We believe that the regulatory burdens will mean that few if any banks with less than $1 billion of assets will be viable in this [interest] rate environment even if their loan portfolios are okay. They would become viable in our hands because they would be operated as branches without the administrative superstructure.
We also believe that the mega banks will have to raise their service charges and lending spreads in order to make a decent return on equity now that they won't have the trading profits. Therefore we believe that banks of [BankUnited's] size will constitute the sweet spot in commercial banking.

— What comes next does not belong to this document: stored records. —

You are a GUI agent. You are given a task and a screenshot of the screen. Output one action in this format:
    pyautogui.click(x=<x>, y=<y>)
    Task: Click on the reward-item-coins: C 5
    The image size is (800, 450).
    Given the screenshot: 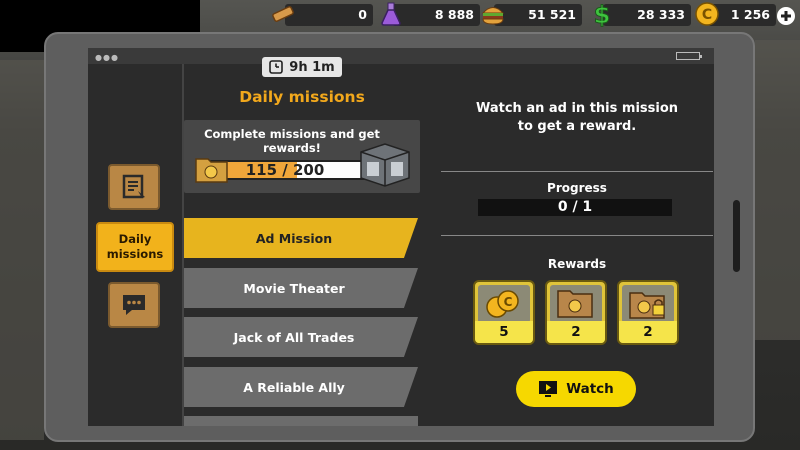 What is the action you would take?
    pyautogui.click(x=504, y=312)
    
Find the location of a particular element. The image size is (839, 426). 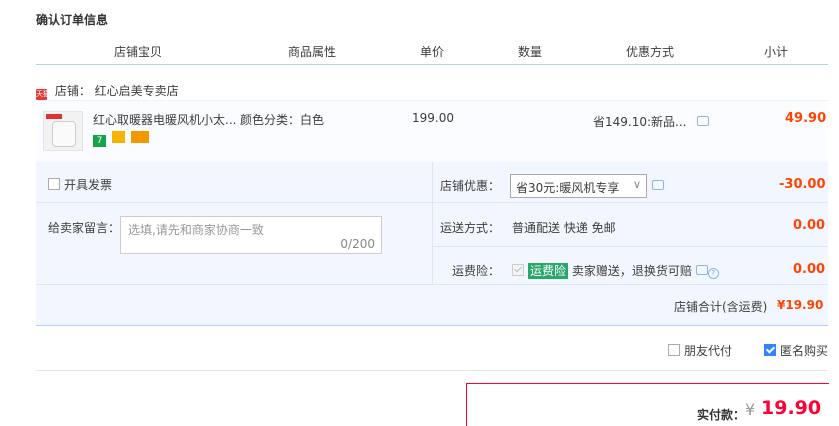

credit-card-icon is located at coordinates (140, 137).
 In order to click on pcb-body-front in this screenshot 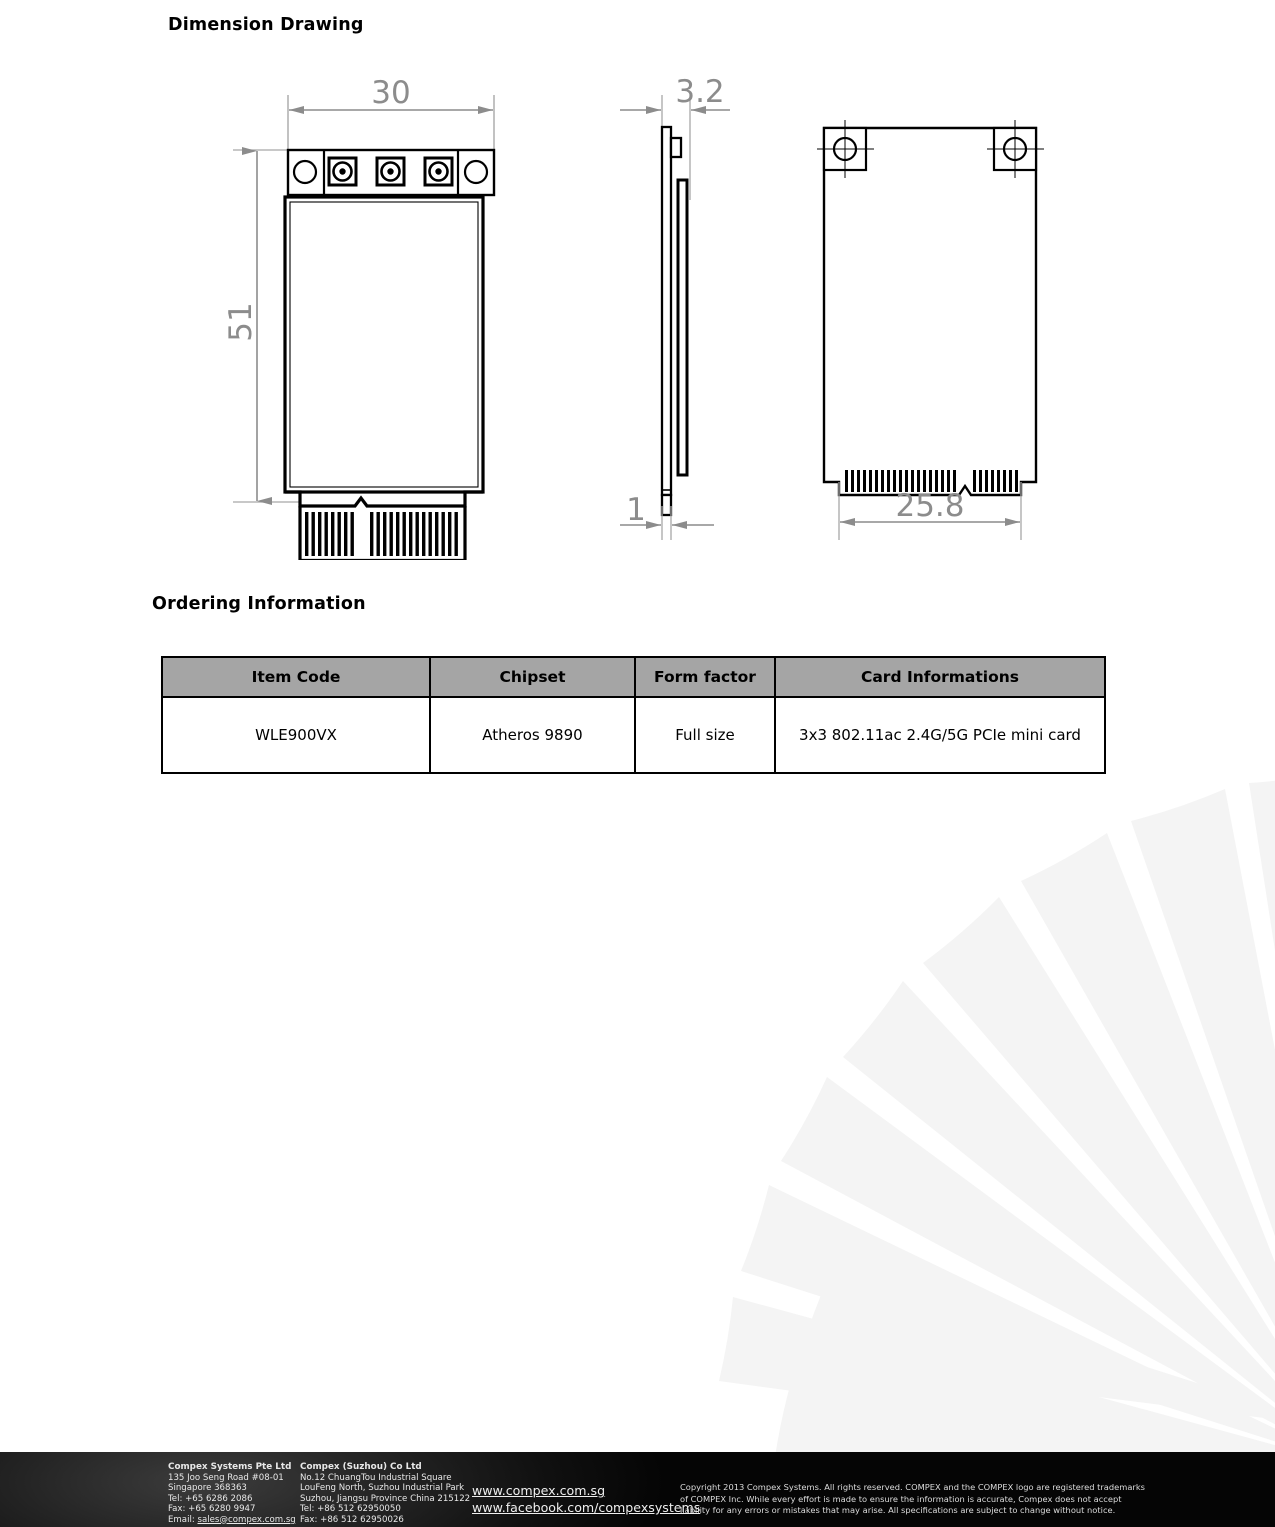, I will do `click(384, 344)`.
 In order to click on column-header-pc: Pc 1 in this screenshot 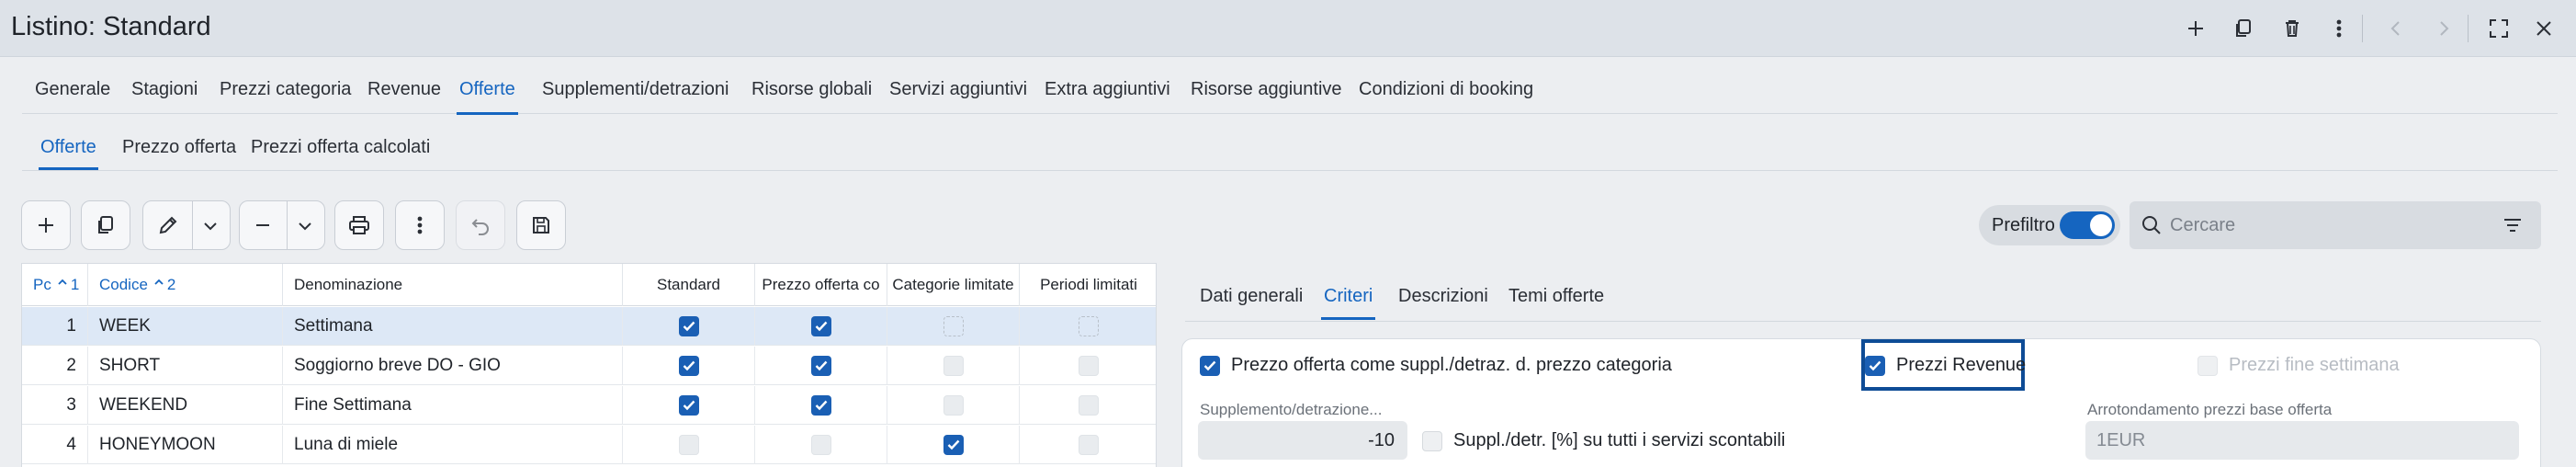, I will do `click(55, 285)`.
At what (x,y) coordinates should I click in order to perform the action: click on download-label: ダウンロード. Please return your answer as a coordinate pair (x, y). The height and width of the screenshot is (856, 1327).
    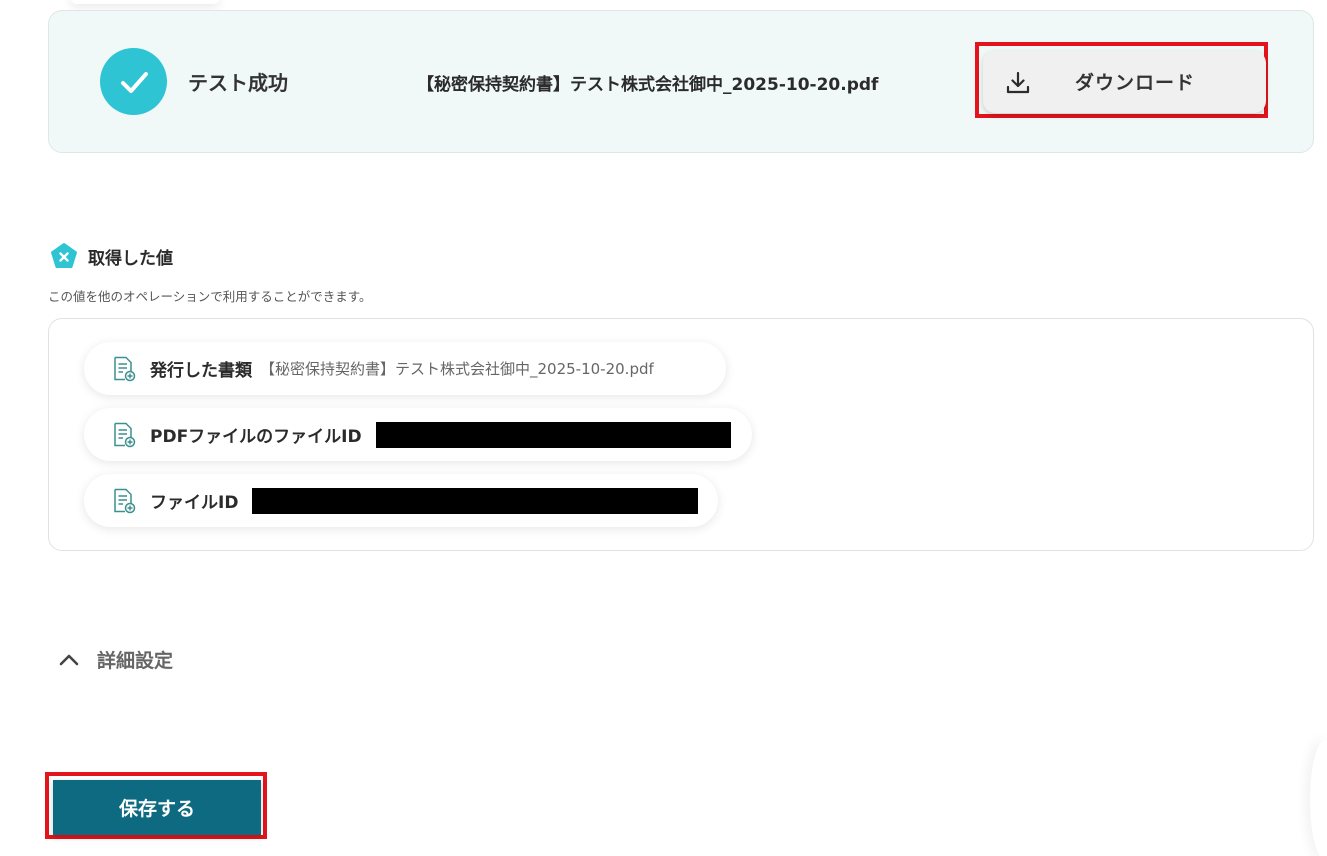
    Looking at the image, I should click on (1136, 83).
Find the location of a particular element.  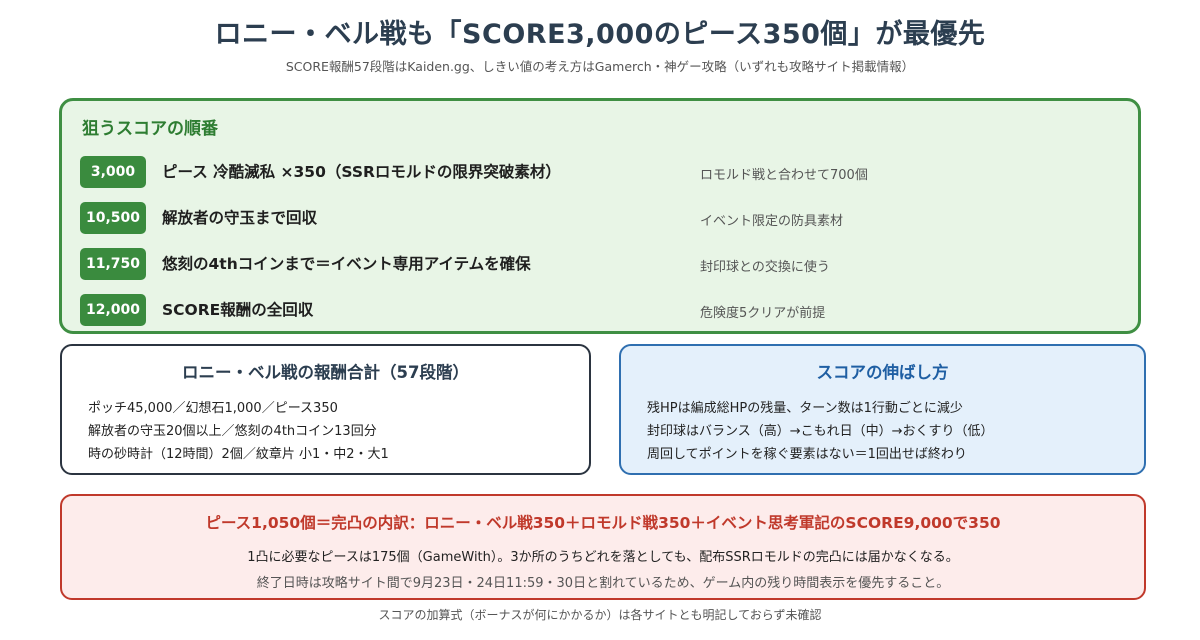

score-badge: 3,000 is located at coordinates (113, 172).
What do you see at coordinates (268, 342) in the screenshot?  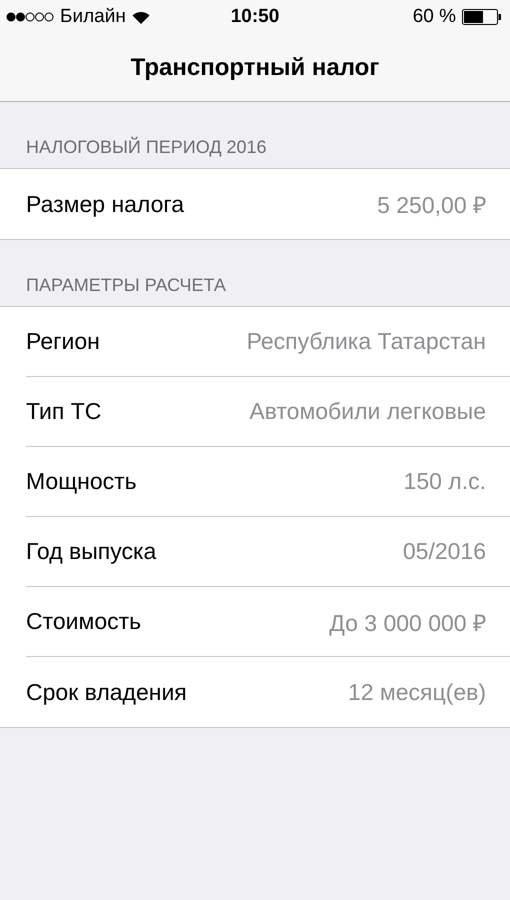 I see `list-row: Регион Республика Татарстан` at bounding box center [268, 342].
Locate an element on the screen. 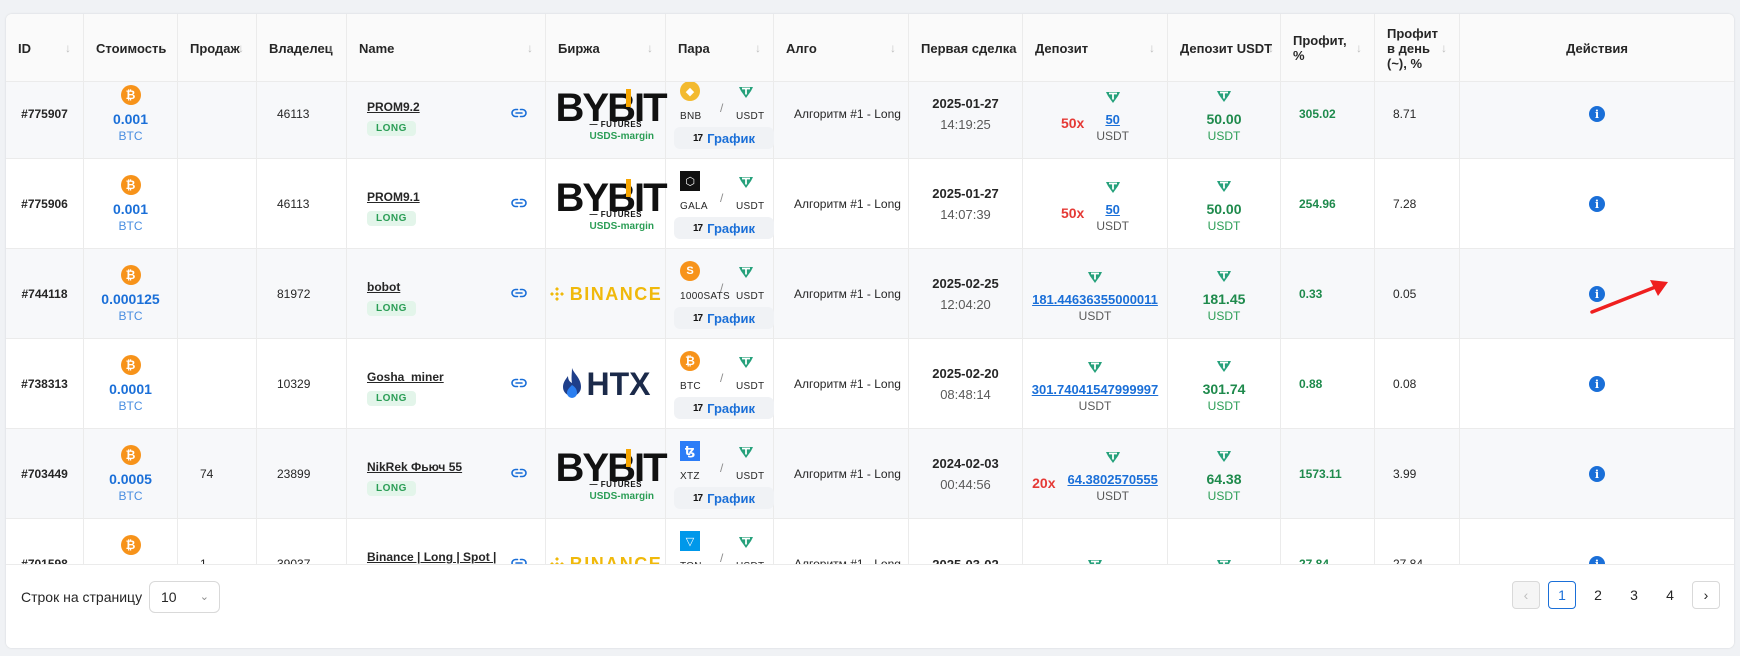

Meanwhile, BankUnited continues to build up retained earnings and book value rapidly and therefore is continually gaining in fundamental value. Our only discouragement is that regulatory attitudes toward private equity seem to be becoming less friendly in the United States and that is among the reasons we invested in Bank of Ireland and in Virgin Money's acquisition of Northern Rock. Odd as it may be, the Irish and U.K. regulators seem more comfortable with private equity than is true in the U.S.